What the task asks »
Your answer should be only the lines below from the one with "Task: Select 流量包 (10 GiB) dated 2020-11-06" to the one with "Select 45. WHEN", repeated exactly, ends included.

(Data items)

========

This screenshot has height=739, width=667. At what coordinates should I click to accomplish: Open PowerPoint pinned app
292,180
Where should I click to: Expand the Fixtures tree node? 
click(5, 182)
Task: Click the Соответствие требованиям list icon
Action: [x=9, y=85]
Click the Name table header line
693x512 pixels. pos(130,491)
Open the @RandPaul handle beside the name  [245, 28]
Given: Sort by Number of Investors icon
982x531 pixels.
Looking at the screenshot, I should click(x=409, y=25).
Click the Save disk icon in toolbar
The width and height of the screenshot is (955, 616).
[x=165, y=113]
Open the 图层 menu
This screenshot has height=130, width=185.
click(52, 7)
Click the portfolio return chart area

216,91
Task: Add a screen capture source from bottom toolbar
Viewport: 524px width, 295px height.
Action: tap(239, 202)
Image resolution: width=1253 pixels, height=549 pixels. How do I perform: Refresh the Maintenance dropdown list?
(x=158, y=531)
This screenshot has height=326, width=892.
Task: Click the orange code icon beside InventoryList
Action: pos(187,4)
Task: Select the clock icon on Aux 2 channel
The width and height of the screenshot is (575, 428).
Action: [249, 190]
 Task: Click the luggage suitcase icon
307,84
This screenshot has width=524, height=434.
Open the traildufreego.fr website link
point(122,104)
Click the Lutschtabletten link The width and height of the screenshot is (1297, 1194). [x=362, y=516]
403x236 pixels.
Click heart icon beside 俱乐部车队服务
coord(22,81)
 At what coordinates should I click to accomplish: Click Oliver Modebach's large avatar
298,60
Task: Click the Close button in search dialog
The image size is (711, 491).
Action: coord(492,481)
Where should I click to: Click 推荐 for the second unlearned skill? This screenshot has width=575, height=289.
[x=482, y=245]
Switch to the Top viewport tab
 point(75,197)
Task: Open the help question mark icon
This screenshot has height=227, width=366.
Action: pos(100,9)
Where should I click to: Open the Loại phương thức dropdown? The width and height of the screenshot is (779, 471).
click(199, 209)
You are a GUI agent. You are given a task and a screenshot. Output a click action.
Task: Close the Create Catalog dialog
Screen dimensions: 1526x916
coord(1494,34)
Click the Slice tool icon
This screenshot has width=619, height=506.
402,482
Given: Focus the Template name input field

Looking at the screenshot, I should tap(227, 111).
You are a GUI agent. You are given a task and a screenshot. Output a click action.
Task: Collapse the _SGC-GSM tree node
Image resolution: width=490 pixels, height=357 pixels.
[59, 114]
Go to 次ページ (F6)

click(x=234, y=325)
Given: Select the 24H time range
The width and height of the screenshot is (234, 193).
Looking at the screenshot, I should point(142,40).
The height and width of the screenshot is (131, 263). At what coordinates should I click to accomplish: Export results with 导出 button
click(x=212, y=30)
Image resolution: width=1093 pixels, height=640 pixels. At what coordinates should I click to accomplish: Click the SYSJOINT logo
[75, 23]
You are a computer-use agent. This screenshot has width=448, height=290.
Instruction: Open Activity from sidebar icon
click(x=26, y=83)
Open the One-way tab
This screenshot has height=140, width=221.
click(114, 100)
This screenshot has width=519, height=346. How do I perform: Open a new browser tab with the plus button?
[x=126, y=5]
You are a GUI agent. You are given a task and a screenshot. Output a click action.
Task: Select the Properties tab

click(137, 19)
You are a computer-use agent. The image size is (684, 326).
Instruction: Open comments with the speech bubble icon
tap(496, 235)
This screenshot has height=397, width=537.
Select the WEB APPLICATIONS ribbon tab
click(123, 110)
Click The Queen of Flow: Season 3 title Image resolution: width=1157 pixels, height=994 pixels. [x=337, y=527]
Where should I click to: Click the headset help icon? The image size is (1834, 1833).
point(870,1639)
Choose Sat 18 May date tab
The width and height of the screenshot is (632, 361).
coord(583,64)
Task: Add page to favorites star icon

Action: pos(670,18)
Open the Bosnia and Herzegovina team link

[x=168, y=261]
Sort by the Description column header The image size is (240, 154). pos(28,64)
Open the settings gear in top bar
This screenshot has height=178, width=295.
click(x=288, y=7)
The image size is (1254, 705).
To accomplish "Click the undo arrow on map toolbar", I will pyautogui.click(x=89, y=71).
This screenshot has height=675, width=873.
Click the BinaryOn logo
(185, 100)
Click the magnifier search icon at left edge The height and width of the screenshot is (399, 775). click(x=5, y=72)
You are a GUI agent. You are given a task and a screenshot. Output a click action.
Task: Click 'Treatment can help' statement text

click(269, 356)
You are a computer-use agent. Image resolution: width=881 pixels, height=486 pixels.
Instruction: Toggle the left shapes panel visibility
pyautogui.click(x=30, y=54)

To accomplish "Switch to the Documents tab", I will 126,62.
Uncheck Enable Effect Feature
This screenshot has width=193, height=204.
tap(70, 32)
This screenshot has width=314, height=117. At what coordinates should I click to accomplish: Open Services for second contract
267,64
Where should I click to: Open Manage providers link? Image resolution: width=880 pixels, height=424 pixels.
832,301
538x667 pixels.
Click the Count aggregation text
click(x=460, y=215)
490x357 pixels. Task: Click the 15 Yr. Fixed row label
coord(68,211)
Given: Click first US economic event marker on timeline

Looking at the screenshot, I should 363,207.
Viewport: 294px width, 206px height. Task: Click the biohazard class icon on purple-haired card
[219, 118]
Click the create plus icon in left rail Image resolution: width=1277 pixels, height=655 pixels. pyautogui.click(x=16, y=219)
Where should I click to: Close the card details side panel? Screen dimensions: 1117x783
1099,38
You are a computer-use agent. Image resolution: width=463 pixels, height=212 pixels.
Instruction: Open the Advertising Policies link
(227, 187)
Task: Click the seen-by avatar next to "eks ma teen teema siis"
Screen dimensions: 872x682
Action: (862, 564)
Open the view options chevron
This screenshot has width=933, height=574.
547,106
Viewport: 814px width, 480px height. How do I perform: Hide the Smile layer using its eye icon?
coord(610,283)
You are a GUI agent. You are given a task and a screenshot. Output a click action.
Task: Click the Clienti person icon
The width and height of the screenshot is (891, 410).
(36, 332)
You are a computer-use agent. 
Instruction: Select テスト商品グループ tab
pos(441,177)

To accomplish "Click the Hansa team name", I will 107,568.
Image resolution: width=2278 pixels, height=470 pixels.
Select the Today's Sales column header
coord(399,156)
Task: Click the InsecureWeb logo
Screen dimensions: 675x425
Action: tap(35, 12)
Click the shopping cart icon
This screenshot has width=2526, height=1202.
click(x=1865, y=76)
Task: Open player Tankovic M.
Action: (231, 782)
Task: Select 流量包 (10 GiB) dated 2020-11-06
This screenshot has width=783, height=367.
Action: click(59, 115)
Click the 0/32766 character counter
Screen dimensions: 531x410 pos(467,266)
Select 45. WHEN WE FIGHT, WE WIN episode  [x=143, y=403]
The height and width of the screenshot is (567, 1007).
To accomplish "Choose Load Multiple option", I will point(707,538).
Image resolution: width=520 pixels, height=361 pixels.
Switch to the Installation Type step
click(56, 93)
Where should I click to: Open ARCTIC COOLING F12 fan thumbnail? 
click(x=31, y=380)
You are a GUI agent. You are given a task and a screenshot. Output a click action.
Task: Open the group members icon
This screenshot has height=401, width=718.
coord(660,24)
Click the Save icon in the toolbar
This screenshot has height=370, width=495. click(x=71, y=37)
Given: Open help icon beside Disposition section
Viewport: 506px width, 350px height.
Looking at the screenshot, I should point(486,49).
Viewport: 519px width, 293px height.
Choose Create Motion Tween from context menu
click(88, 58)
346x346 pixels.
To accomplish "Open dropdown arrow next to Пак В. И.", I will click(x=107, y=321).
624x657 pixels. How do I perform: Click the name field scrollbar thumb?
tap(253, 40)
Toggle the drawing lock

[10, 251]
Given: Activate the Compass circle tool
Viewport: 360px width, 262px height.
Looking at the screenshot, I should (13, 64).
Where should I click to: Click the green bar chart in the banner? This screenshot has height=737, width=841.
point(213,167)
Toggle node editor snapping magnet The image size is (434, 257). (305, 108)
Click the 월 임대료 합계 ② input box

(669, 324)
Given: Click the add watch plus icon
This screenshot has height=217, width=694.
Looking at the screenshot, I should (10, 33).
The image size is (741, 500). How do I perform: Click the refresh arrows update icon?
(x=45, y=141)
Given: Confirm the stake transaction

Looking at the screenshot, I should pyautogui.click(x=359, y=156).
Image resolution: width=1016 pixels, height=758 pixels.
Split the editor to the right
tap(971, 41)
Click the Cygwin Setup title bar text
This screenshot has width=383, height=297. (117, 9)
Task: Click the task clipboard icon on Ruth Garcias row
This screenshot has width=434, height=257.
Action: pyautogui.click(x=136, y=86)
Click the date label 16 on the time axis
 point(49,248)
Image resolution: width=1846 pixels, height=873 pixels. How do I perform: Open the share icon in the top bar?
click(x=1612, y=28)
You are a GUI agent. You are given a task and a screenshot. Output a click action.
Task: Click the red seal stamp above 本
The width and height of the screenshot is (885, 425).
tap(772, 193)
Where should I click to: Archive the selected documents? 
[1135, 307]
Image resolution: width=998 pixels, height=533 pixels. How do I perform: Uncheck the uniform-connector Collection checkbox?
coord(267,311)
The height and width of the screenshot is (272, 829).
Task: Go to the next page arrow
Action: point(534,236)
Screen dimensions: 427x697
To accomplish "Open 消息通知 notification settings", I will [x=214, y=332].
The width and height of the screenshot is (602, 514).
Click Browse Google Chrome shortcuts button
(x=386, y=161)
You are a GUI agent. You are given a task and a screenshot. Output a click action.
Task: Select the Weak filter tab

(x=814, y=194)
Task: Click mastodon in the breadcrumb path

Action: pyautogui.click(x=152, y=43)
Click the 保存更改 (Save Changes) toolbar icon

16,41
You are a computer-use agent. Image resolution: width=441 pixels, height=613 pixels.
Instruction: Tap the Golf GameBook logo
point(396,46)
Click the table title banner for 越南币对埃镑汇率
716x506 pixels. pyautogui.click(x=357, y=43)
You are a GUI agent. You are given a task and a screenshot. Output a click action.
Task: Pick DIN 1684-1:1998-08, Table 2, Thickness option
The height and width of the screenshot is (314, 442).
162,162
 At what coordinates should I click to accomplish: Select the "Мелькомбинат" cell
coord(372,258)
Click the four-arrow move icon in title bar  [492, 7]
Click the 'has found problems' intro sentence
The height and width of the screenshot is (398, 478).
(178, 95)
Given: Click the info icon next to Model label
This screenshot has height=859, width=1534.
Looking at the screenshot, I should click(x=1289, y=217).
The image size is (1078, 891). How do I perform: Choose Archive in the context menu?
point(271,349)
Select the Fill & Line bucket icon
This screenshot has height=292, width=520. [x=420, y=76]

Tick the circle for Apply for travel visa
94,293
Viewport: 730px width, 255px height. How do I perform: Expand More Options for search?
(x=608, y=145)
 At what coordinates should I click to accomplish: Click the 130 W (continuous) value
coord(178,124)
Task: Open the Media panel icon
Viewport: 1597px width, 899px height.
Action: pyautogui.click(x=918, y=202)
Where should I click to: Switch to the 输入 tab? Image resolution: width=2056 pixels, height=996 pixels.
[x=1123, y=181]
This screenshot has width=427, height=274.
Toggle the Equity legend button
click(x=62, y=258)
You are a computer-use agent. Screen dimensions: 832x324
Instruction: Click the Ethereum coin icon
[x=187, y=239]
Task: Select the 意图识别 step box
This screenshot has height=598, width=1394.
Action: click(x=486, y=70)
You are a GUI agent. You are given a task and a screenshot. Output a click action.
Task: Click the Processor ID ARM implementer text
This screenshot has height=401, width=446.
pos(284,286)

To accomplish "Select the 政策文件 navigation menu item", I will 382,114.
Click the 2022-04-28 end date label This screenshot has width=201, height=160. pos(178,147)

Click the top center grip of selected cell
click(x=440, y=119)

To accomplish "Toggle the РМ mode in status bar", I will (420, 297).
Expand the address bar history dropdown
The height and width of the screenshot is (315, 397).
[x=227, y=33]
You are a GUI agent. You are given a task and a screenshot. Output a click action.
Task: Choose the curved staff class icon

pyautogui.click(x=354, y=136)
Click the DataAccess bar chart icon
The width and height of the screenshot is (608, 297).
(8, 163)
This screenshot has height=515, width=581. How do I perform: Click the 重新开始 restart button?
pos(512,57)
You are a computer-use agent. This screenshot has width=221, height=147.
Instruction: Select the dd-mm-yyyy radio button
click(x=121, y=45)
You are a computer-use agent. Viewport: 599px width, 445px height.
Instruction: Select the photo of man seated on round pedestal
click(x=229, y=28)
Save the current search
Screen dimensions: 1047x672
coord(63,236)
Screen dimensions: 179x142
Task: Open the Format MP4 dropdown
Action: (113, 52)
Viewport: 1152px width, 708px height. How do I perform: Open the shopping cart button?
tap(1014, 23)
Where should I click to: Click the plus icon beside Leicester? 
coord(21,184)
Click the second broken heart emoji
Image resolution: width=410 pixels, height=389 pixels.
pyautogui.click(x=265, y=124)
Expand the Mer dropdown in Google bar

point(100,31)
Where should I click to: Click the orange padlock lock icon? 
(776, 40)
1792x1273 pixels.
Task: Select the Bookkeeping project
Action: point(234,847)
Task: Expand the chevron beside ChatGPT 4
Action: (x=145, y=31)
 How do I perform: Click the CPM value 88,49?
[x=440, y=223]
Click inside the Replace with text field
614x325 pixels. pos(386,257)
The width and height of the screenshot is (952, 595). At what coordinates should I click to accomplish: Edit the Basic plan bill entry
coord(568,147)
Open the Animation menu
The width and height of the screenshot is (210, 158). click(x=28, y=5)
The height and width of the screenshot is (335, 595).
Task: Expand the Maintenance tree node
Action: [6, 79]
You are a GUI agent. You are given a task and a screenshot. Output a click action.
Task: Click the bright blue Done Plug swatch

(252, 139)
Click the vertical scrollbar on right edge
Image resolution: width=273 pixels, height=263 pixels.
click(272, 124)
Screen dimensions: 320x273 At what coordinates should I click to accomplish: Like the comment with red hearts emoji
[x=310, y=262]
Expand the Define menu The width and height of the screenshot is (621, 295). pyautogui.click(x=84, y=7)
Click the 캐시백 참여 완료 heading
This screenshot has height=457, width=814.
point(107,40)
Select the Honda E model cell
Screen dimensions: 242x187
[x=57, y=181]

========

Solution for this exercise »
Task: Select 流量包 (10 GiB) dated 2020-11-06
This screenshot has width=783, height=367.
Action: click(59, 115)
Click the 0/32766 character counter
Screen dimensions: 531x410 pos(467,266)
Select 45. WHEN WE FIGHT, WE WIN episode  [x=143, y=403]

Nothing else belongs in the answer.